The May 16 edition of the Global Health themed issue of JAMA reveals a larger drop in all-cause adult mortality in those African countries with more intense operation of the AIDS relief program PEPFAR.

The article’s background information states:

“The effect of global health initiatives on population health is uncertain. Between 2003 and 2008, the U.S. President’s Emergency Plan for AIDS Relief (PEPFAR), the largest initiative ever devoted to a single disease, operated intensively in 12 African focus countries.”

PEPFAR has undertaken a coordinated effort to raise treatment, prevention and care of HIV and increased the delivery of expanded antiretroviral therapy (ART) supporting wide-scale prevention efforts in view of the rapidly increasing HIV epidemic.

Eran Bendavid, M.D., M.S., from California’s Stanford University, and his team decided to assess the association between PEPFAR’s implementation and trends in adult mortality given that the initiative’s impact on all-cause adult mortality is not known.

The team used person-level data from the Demographic and Health Surveys (DHS) to conduct cross-country and within-country analyses of adult mortality defined as the annual probability of death per 1,000 adults between the ages of 15 to 59 years old, and PEPFAR activities. They then compared the adult mortality across 9 African ‘focus countries’, including Ethiopia, Kenya, Mozambique, Namibia, Nigeria, Rwanda, Tanzania, Uganda and Zambia with the adult mortality in 18 African ‘non-focus countries’ for the duration of one decade, from 1998 to 2008.

The study included data from 41 surveys across 27 countries, between 1998 and 2008, on 1,538,612 African adults. The DHS registered 60,303 deaths during this time period that were included in this study.

A data analysis showed a relatively larger decline in death rates amongst adults in focus countries between 2004 and 2008, namely a decrease from 8.30 per 1,000 adults in 2003 to 4.10 per 1,000 in 2008, whilst the mortality rate in non-focus countries dropped from 8.5 in 2003 to 6.9 in 2008 during the study period.

After adjusting for variables, such as country-level and personal characteristics, the likelihood of all-cause mortality was lower in the focus countries than in the non-focus countries.

The team also analyzed district-level data for Tanzania and Rwanda and even though high and low PEPFAR activity districts counted similar populations, the program intensity was considerably different between both groups.
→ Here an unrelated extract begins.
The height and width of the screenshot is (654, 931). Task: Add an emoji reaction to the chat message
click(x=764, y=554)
The findings revealed that Tanzanian adults living in regions with above-midpoint PEPFAR intensity had a lower risk of mortality than adults living in regions with below-midpoint intensity, whilst the comparison amongst Rwandan adults was similar, with a lower death risk for adults living in regions with above-midpoint PEPFAR intensity.

The researchers also discovered that a total of 740,914 all-cause adult deaths were averted between 2004 and 2008, due to PEPFAR’s efforts.
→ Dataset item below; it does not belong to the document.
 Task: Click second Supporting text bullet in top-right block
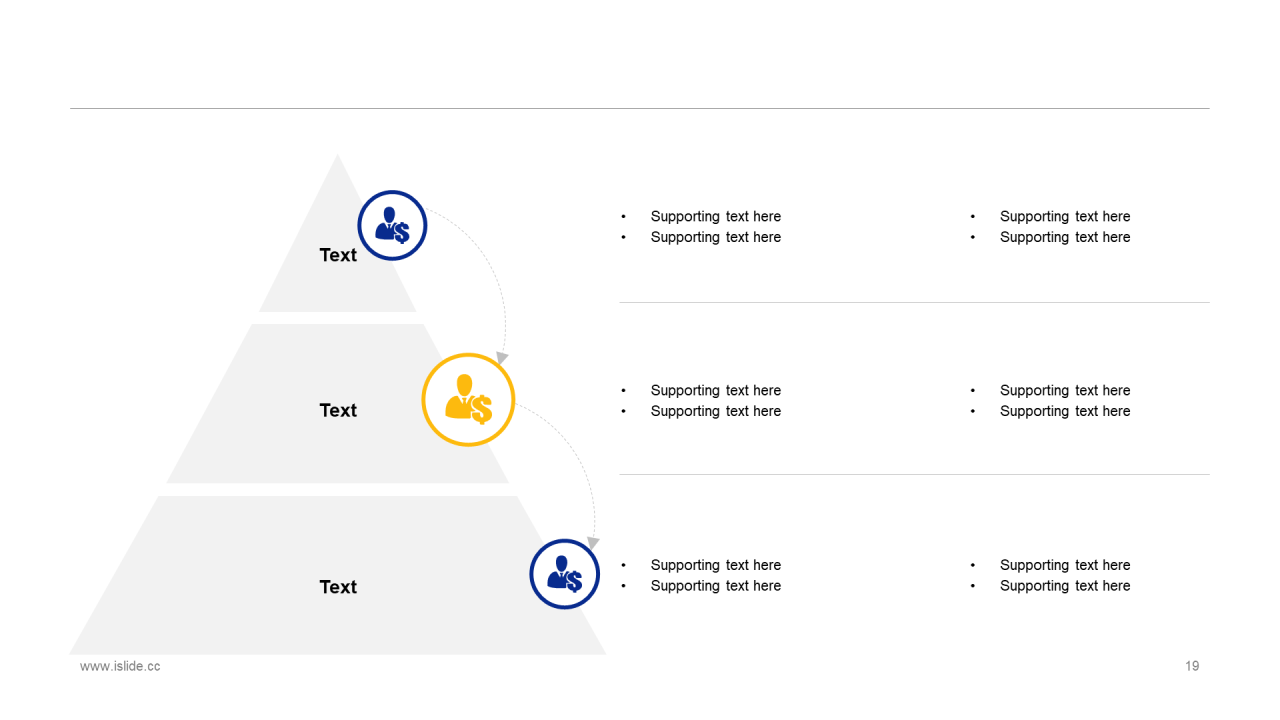click(1065, 237)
The figure was calculated by using the results of each focus country and generalizing it to the size of each country’s adult population. In comparison, PEPFAR was linked to an estimated number of 631,338 averted HIV-specific deaths during the same period.

The researchers write:

“In conclusion, we provide new evidence suggesting that reductions in all- cause adult mortality were greater in PEPFAR’s focus countries relative to the non-focus countries over the time period from 2004 through 2008. Our analysis suggests an association of PEPFAR with these improvements in population health.”
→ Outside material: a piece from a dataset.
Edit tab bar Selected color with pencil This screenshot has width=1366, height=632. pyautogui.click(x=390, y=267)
Ezekiel J. Emanuel, M.D., Ph.D., of the University of Pennsylvania in Philadelphia writes in an associated editorial, the “article by Bendavid et al is welcome news in helping to document the even greater benefits of PEPFAR not only on HIV/AIDS but on overall mortality in countries. However, the further question that must be asked by ethically responsible people and policy makers becomes: Is PEPFAR worth it? Many other global health programs are improving the health of poor people worldwide but are not funded anywhere near the level of PEPFAR. The fundamental ethical, economic, and policy question is not whether PEPFAR is doing good, but rather whether other programs would do even more good in terms of saving life and improving health. Clearly, besides treatment for HIV/AIDS, there are other highly effective and lower-cost interventions for the world’s poor.”